産経ニュース(2026年8月11日付)のインタビューで、ロボット研究の先達である浅田稔・大阪国際工科専門職大学副学長(大阪大学名誉教授)が、日本のヒューマノイド型ロボット研究が欧米や中国に後塵を拝するに至った背景を分析した。浅田氏は、2000年代初頭には日本が世界をリードしていたとしつつ、ホンダのASIMO開発中断(2018年)、ソニーのAIBO開発中断(2006年)、ソフトバンクのPepper開発縮小など、国内大企業の収益悪化による撤退を挙げた。
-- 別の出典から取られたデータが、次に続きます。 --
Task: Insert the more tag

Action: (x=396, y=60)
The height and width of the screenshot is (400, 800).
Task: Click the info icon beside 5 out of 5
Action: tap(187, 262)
また、日本政府の対応は短期的・局所的で集中投資に欠けたとし、中国は2025年以降に数千億円単位の国家的投資、EUは2020年以降にAIや倫理の大型統合支援を行ったと述べた。さらに、日本の社会的要因として、社会的実装の志向が欠如し、研究用途やデモンストレーション止まりの傾向があったと指摘した。

Key Facts

浅田稔氏は大阪国際工科専門職大学副学長(大阪大学名誉教授)である。[0]
2000年代初頭、ホンダのASIMOなどが歩行・操作の両面で世界最先端だった。[0]
ホンダは2018年にASIMOの開発を中断し、次世代展開を事実上断念した。[0]
ソニーは2006年にAIBOの開発を中断し、一時撤退した。[0]
ソフトバンクのPepperも収益性から開発を縮小した。[0]
浅田氏は、国内大企業の短期的利益志向や株主の圧力が長期的研究を回避させたと述べた。[0]
日本政府の対応は短期的・局所的で集中投資に欠けたと浅田氏は指摘した。[0]
中国は2025年以降、数千億円単位の国家的投資でロボット開発を支援した。[0]
EUは2020年以降、ロボット開発に関わるAIや倫理の大型統合支援を始めた。[0]
浅田氏は、日本の社会的要因として社会的実装の志向が欠如し、研究用途・デモンストレーション止まりの傾向があったと述べた。[0]

なぜ重要か

日本のヒューマノイド研究が世界の先頭から転落した要因を、第一人者が具体的な企業名や年次を挙げて分析した点で、産業政策や企業戦略の教訓を示す。中国やEUの国家的投資との比較は、今後の日本の研究開発の方向性を考える上で重要である。

日本への影響

日本のロボット研究開発の停滞要因を国内企業の経営判断や政府の投資姿勢に求める内容で、今後の日本の産業政策や企業の研究開発戦略に示唆を与える。